◆ **TASK STATEMENT**
Going through the data below, please show each line containing the string "will".

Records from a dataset
::::::

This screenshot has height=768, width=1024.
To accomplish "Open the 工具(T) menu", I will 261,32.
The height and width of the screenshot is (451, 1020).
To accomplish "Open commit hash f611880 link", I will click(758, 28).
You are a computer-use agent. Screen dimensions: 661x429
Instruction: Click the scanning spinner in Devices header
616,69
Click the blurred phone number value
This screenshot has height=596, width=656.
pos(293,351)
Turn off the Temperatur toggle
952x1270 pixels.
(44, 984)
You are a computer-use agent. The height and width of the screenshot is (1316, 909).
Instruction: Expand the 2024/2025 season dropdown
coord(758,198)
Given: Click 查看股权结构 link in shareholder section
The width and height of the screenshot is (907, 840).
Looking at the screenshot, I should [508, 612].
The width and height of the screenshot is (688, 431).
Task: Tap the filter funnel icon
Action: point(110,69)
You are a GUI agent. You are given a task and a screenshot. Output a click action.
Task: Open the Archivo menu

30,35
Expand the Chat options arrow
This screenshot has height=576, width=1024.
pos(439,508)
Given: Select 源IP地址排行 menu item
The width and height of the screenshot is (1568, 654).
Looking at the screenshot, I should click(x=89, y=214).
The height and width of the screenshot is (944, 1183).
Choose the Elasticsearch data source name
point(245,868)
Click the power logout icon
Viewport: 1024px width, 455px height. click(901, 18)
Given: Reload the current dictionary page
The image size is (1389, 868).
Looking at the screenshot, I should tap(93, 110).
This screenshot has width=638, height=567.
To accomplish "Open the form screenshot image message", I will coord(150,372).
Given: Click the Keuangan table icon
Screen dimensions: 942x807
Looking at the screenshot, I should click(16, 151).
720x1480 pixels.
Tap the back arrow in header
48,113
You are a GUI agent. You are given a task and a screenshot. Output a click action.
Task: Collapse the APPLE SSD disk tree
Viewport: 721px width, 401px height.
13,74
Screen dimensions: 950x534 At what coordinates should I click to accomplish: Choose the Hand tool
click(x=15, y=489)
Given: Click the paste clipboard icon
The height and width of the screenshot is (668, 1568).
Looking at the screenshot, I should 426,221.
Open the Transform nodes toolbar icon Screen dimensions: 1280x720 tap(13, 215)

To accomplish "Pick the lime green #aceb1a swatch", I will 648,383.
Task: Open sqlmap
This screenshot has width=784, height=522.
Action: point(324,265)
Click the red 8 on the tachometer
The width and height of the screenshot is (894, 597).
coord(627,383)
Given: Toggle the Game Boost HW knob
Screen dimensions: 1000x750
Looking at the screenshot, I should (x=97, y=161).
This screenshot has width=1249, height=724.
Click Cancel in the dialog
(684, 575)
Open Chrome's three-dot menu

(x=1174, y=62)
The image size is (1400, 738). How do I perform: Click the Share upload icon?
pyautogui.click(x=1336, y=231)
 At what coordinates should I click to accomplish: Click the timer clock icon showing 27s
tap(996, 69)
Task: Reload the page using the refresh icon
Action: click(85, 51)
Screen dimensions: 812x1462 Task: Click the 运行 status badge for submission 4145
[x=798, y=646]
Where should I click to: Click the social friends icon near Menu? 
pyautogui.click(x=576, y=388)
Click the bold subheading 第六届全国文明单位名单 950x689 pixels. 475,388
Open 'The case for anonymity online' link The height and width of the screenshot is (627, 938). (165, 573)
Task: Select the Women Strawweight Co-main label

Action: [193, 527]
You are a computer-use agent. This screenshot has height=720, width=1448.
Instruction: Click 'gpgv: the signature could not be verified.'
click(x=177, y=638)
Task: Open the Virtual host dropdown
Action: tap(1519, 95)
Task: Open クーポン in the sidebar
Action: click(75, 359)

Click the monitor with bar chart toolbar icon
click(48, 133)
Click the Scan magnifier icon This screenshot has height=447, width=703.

::::::

◆ **ANSWER BOX**
To accomplish "Open the 工具(T) menu", I will 261,32.
To accomplish "Open commit hash f611880 link", I will click(758, 28).
To accomplish "Open the form screenshot image message", I will coord(150,372).
To accomplish "Pick the lime green #aceb1a swatch", I will 648,383.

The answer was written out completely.